Look through the entries below and copy exactly the part that begins with the line containing "770x636 pixels. Task: Apply" and ends with the line containing "Image resolution: width=1213". Do not copy the pictures.
── TASK INPUT
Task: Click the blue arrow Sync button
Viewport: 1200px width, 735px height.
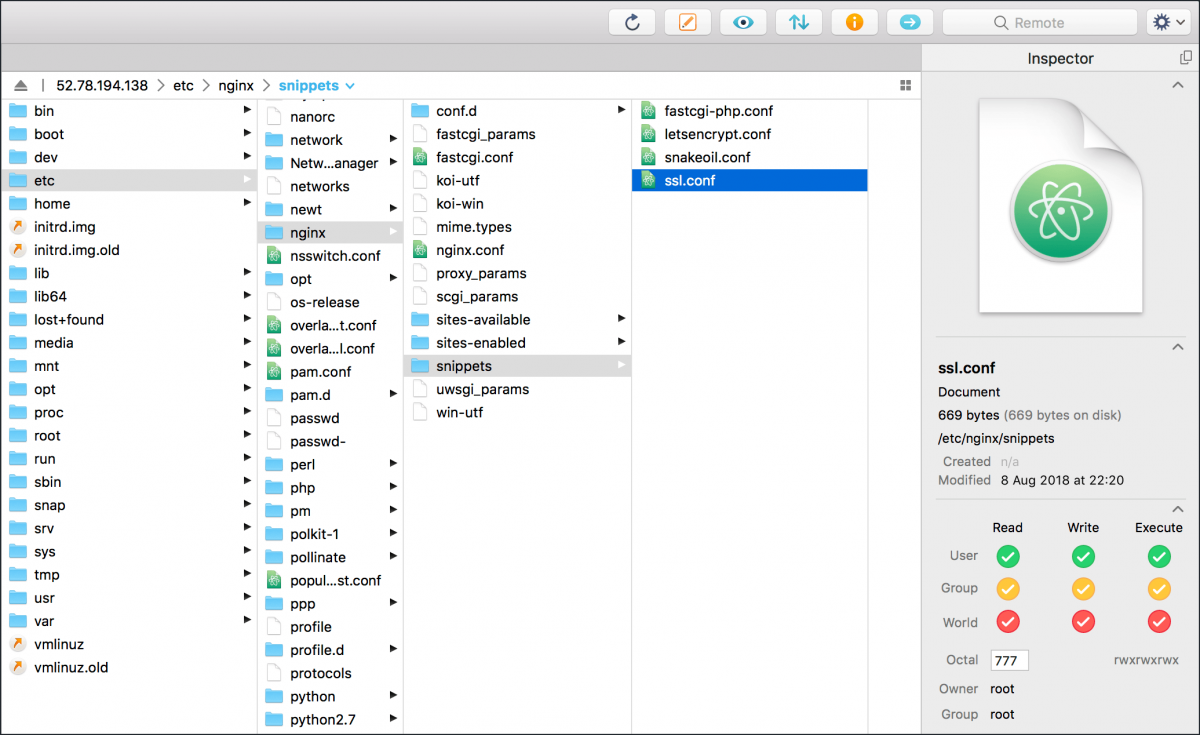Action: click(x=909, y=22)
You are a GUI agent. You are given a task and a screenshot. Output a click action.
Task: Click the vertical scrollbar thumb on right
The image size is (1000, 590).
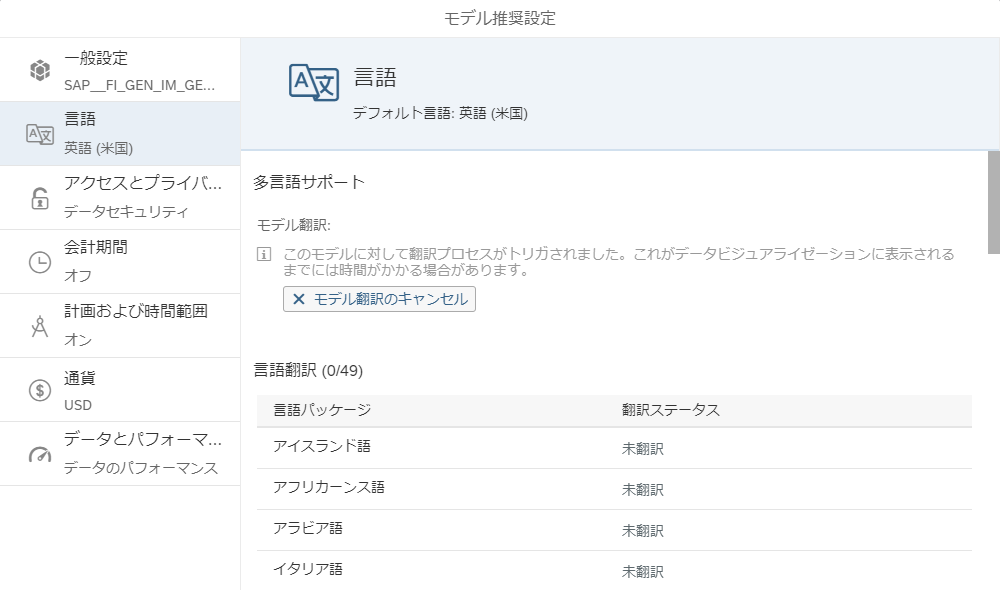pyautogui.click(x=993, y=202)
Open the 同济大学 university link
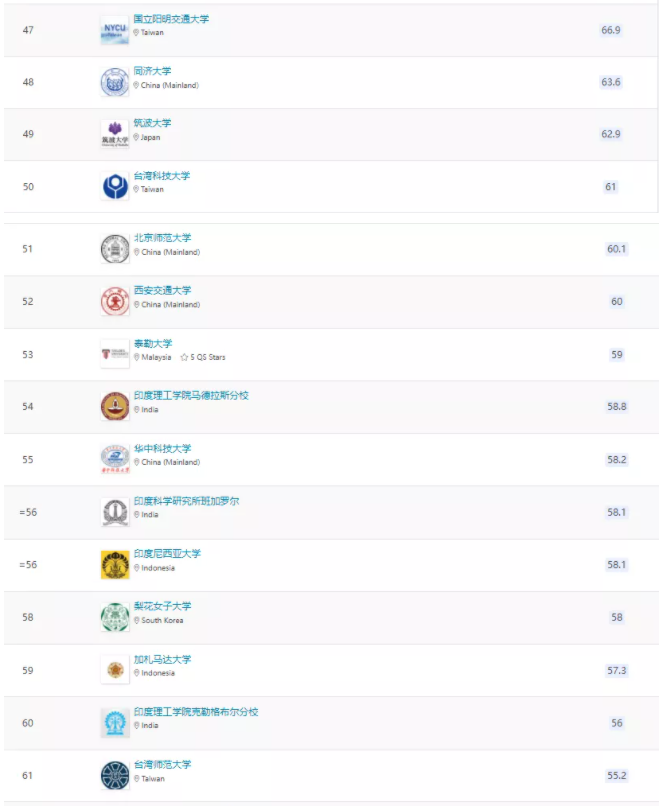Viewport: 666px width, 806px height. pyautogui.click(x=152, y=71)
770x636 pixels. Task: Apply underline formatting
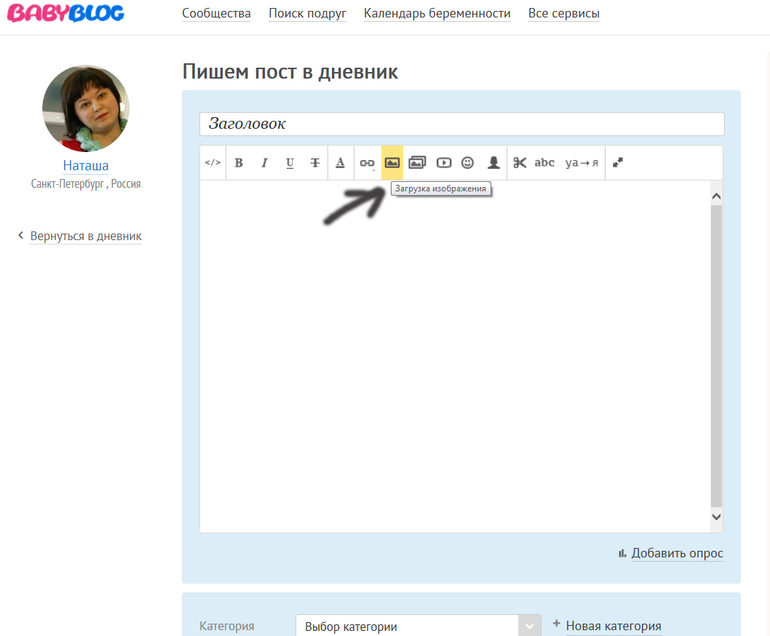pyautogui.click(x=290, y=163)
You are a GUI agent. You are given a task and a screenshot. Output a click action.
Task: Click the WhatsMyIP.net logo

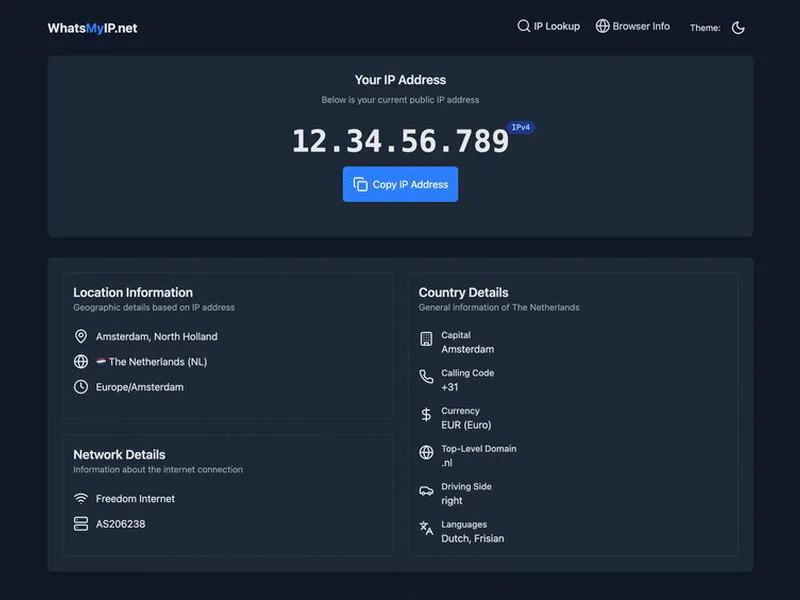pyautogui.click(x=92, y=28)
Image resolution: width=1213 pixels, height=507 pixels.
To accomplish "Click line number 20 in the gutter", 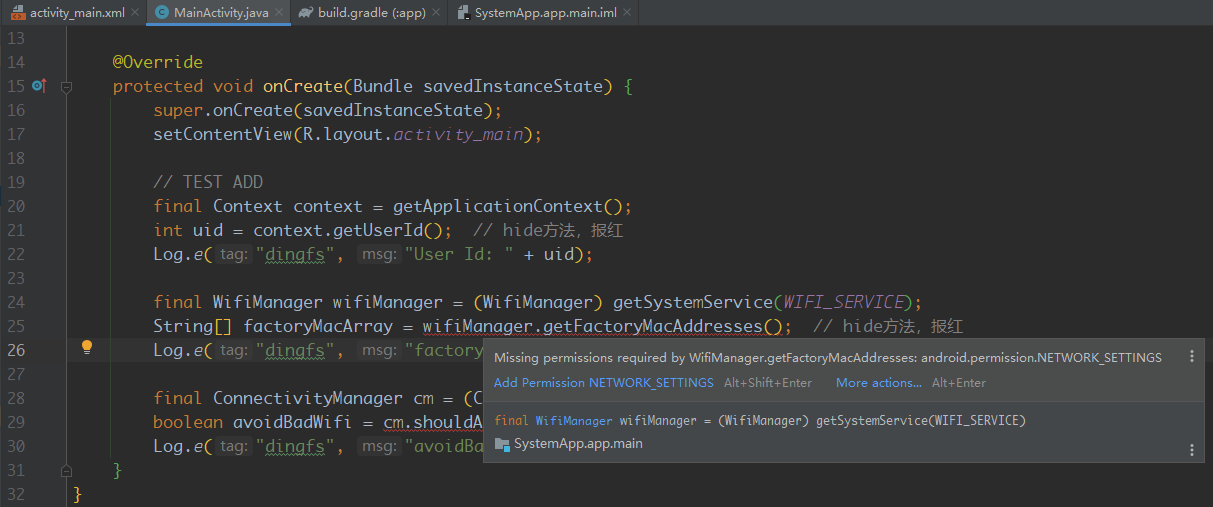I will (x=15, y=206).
────
── TASK INPUT
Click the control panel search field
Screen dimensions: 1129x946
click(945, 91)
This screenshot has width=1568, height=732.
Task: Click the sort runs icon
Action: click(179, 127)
────
── TASK INPUT
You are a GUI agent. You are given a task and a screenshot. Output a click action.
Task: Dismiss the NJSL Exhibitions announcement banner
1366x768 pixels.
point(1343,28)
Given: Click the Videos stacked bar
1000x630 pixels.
────
◆ **PROBLEM SOLUTION**
770x636 pixels. Task: Apply underline formatting
pyautogui.click(x=290, y=163)
You are a GUI agent. You are given a task and a screenshot. Output a click action.
Task: Click the WhatsMyIP.net logo

pyautogui.click(x=92, y=28)
Image resolution: width=1213 pixels, height=507 pixels.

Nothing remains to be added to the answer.